The outer loop iterates over each row of M0 matrix. 's0' tracks the current row in M0 matrix. 's1' is set to zero, which tracks the current col in M1 matrix. 's4' points to the first column of M1 matrix. If 's0' is less than 'a1', move to inner loop and do matrix multiplication, otherwise finish the matmul function.
outer_loop_start:
#s0 is going to be the loop counter for the rows in A
li s1, 0
mv s4, a3
blt s0, a1, inner_loop_start
j outer_loop_end
...
outer_loop_end:
#
lw ra, 0(sp)
lw s0, 4(sp)
lw s1, 8(sp)
lw s2, 12(sp)
lw s3, 16(sp)
lw s4, 20(sp)
lw s5, 24(sp)
addi sp, sp, 28
ret
The inner loop calls the dot function to calculate M0_row × M1_col, then stores the dot product result to the target address of result matrix D. If 's1' equals to 'a5', finish inner loop and move to next row in M0 matrix.
inner_loop_start:
# HELPER FUNCTION: Dot product of 2 int arrays
# Arguments:
# a0 (int*) is the pointer to the start of arr0
# a1 (int*) is the pointer to the start of arr1
# a2 (int) is the number of elements to use = number of columns of A, or number of rows of B
# a3 (int) is the stride of arr0 = for A, stride = 1
# a4 (int) is the stride of arr1 = for B, stride = len(rows) - 1
# Returns:
# a0 (int) is the dot product of arr0 and arr1
beq s1, a5, inner_loop_end
addi sp, sp, -24
sw a0, 0(sp)
sw a1, 4(sp)
sw a2, 8(sp)
sw a3, 12(sp)
sw a4, 16(sp)
sw a5, 20(sp)
mv a0, s3 # setting pointer for matrix A into the correct argument value
mv a1, s4 # setting pointer for Matrix B into the correct argument value
mv a2, a2 # setting the number of elements to use to the columns of A
li a3, 1 # stride for matrix A
mv a4, a5 # stride for matrix B
jal dot
mv t0, a0 # storing result of the dot product into t0
lw a0, 0(sp)
lw a1, 4(sp)
lw a2, 8(sp)
lw a3, 12(sp)
lw a4, 16(sp)
lw a5, 20(sp)
addi sp, sp, 24
sw t0, 0(s2)
addi s2, s2, 4 # Incrememtning pointer for result matrix
li t1, 4
add s4, s4, t1 # incrememtning the column on Matrix B
addi s1, s1, 1
j inner_loop_start
inner_loop_end:
# TODO: Add your own implementation
slli t0, a2, 2 # t0 = a2 * 4
add s3, s3, t0 # move to next row in matrix A
addi s0, s0, 1 # increment outer loop counter
j outer_loop_start
Error Condition
- Validates M0: Ensures positive dimensions
- Validates M1: Ensures positive dimensions
- Validates multiplication compatibility: M0_cols = M1_rows
All failures trigger program exit with code 38
The read_matrix function includes several steps:
-
Open the file using 'fopen'
-
Read matrix dimensions (# rows and # cols), using 'fread' to read 8 bytes (each 4 bytes).
-
Calculate matrix size (# matrix elements * 4 bytes).

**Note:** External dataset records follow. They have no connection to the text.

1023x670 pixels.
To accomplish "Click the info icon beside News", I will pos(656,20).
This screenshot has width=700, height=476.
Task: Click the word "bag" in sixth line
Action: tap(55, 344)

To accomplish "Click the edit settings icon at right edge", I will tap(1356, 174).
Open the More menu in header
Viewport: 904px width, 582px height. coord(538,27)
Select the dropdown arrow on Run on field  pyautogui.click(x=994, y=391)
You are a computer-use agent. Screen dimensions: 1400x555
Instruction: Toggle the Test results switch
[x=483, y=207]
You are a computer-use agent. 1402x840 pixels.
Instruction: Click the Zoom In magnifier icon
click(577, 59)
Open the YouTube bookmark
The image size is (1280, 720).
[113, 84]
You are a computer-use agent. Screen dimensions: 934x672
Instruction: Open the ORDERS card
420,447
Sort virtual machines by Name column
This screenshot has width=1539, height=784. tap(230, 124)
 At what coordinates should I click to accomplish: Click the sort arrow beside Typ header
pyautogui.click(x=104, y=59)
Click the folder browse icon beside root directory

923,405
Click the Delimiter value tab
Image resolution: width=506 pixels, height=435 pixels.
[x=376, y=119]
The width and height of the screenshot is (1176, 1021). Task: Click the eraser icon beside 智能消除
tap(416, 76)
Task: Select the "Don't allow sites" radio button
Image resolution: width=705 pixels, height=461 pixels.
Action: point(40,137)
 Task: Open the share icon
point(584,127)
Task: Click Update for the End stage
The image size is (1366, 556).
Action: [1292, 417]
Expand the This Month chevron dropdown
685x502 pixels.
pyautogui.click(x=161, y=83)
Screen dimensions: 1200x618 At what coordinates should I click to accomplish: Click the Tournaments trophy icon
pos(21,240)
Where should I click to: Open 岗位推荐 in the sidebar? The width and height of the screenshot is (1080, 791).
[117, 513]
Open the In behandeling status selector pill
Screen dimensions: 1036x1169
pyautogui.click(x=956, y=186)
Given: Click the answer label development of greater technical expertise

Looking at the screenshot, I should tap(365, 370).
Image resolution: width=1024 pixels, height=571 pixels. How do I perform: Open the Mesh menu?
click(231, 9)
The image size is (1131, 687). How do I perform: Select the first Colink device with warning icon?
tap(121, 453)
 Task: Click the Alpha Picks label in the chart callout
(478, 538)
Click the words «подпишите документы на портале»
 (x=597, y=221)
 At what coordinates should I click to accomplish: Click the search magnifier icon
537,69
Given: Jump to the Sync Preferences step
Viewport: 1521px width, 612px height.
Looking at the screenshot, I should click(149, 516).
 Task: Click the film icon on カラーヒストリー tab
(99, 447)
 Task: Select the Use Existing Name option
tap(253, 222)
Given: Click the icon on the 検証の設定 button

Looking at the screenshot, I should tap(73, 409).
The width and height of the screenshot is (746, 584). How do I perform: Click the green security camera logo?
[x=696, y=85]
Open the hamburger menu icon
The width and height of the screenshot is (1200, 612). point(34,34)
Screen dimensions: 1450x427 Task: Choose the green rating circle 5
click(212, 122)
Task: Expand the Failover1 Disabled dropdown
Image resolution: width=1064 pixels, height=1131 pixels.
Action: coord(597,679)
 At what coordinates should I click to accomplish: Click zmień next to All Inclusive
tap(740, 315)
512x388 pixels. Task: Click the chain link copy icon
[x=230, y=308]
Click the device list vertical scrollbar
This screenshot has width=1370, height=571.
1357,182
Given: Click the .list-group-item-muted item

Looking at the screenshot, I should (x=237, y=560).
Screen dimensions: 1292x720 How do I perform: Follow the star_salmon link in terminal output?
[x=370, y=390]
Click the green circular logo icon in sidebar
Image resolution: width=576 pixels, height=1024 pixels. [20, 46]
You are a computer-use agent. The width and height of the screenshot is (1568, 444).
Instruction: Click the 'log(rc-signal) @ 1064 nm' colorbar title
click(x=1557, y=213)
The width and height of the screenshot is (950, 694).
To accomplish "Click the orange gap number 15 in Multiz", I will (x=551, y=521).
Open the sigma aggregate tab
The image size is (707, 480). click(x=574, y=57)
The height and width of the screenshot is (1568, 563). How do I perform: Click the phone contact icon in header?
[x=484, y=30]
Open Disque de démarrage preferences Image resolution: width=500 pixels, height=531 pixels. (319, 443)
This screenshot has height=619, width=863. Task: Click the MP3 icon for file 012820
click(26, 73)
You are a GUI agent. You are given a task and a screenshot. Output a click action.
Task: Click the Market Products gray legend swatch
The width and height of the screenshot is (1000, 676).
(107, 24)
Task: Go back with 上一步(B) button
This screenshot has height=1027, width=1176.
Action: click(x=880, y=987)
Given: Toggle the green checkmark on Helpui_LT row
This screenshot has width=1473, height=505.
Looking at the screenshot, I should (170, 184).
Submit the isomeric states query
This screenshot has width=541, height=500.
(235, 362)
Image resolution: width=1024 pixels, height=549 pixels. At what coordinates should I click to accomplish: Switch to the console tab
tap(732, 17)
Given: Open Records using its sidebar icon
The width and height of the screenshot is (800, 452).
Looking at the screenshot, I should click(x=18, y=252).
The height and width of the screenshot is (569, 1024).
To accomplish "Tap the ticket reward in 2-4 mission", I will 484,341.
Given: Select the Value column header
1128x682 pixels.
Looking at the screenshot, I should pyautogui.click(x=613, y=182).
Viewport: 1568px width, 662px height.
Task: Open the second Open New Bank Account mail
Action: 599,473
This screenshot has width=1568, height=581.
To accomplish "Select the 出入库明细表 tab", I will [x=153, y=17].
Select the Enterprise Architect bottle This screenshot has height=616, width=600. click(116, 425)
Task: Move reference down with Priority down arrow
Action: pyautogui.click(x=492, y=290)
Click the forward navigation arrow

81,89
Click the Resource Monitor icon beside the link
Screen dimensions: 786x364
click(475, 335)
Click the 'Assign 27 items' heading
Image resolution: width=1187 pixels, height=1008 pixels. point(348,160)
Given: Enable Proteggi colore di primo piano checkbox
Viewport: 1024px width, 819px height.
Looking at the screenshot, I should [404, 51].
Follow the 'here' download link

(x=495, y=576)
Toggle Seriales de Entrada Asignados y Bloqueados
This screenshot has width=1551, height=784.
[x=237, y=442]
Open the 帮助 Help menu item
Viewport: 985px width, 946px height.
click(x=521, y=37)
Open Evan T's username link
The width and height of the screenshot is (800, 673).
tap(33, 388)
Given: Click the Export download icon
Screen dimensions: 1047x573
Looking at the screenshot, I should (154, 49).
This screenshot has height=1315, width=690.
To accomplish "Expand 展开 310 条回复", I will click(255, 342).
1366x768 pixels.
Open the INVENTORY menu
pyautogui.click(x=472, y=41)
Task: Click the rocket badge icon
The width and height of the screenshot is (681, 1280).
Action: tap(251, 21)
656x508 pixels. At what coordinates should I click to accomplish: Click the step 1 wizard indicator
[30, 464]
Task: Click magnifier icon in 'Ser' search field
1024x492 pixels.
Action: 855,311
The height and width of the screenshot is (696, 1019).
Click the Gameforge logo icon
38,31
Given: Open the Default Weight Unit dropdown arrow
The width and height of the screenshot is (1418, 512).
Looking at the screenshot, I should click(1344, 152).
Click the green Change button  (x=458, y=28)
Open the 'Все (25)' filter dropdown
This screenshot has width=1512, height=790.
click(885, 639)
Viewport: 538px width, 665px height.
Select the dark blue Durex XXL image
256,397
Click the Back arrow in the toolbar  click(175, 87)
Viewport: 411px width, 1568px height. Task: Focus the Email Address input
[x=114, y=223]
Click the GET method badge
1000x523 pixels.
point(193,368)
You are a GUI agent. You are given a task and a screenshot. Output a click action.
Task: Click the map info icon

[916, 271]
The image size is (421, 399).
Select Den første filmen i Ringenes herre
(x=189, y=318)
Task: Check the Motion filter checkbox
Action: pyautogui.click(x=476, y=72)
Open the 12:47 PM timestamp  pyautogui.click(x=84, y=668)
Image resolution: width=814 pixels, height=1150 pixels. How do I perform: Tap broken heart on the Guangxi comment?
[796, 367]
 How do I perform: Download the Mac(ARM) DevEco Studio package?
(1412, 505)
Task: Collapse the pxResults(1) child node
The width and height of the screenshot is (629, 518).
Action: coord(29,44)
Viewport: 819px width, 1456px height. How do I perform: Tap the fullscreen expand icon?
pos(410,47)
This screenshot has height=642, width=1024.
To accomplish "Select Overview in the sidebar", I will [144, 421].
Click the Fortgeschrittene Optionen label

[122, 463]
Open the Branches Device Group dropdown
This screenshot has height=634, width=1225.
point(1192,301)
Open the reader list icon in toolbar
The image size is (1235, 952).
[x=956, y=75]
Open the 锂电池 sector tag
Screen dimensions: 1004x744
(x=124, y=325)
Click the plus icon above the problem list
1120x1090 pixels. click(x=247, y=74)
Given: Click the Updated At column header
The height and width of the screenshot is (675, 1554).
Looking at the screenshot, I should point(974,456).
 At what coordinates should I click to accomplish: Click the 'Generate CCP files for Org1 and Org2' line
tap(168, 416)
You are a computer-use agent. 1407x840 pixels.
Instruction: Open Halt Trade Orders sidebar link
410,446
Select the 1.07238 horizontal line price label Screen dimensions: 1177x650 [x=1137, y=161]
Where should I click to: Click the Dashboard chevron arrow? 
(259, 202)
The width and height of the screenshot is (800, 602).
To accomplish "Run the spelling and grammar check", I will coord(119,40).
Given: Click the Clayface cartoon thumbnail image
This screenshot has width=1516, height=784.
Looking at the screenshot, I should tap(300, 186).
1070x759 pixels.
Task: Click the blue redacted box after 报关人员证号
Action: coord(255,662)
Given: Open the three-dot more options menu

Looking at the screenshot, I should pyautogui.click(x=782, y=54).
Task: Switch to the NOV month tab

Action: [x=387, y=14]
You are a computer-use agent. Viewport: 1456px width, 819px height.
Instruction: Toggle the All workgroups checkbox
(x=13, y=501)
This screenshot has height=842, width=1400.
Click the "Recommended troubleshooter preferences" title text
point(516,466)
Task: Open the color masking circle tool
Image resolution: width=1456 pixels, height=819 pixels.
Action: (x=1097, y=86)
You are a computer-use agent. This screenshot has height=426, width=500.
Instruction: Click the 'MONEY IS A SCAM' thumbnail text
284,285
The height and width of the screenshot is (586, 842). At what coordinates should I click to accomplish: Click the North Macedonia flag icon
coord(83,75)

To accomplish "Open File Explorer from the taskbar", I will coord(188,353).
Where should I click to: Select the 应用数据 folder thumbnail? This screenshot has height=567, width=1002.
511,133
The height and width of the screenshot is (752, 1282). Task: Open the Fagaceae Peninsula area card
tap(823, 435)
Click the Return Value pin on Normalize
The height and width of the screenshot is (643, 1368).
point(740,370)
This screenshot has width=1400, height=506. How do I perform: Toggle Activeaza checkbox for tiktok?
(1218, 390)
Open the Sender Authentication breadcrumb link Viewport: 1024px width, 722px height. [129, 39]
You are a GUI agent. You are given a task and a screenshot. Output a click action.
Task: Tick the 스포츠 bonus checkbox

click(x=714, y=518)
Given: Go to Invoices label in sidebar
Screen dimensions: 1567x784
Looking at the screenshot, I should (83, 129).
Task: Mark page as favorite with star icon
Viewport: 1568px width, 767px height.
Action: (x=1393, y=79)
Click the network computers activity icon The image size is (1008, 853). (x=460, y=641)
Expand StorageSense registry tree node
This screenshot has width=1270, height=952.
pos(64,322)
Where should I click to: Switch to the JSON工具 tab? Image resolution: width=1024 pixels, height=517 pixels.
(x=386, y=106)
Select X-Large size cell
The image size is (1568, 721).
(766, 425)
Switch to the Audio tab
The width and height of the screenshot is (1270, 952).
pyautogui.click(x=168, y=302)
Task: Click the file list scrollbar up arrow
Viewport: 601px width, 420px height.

- *matrix elements = # rows * # cols (using my own implementation of mul operation)
- Convert to bytes by shifting left by 2
-
Allocate memory using 'malloc' based on the calculated byte size.
-
Read matrix data into memory, using 'fread'.
-
Using 'fclose' to close file.
Error Condition
If any file operation fails, exit with the following codes:
- 48: Malloc error
- 50: fopen error
- 51: fread error
- 52: fclose error
The write_matrix function includes several steps:
-
Open the file using 'fopen'
-
Write matrix dimensions (# rows and # cols) using 'fwrite'.
-
Calculate matrix size (# matrix elements * 4 bytes).
- *matrix elements = # rows * # cols (using my own implementation of mul operation)
-
Write the matrix data using 'fwrite'.
-
Using 'fclose' to close file.
Error Condition
Use the following exit codes for errors:
- 53: fopen error
- 54: fwrite error
- 55: fclose error
The classify function includes several steps:
-
Read two weight matrices (M0 and M1) and input matrix using 'read_matrix'.
-
Compute intermediate matrix h = matmul(m0, input) using 'matmul'.
-
Compute ReLU(h) using 'relu'
-
Compute output matrix o = matmul(m1, h) using 'matmul'.
-
Save the output matrix o to file using 'write_matrix'.
-
Find the index of the largest element in output matrix o using 'argmax'
Error Condition
Use the following exit codes for errors:
- 31 - Invalid argument count
- 26 - Memory allocation failure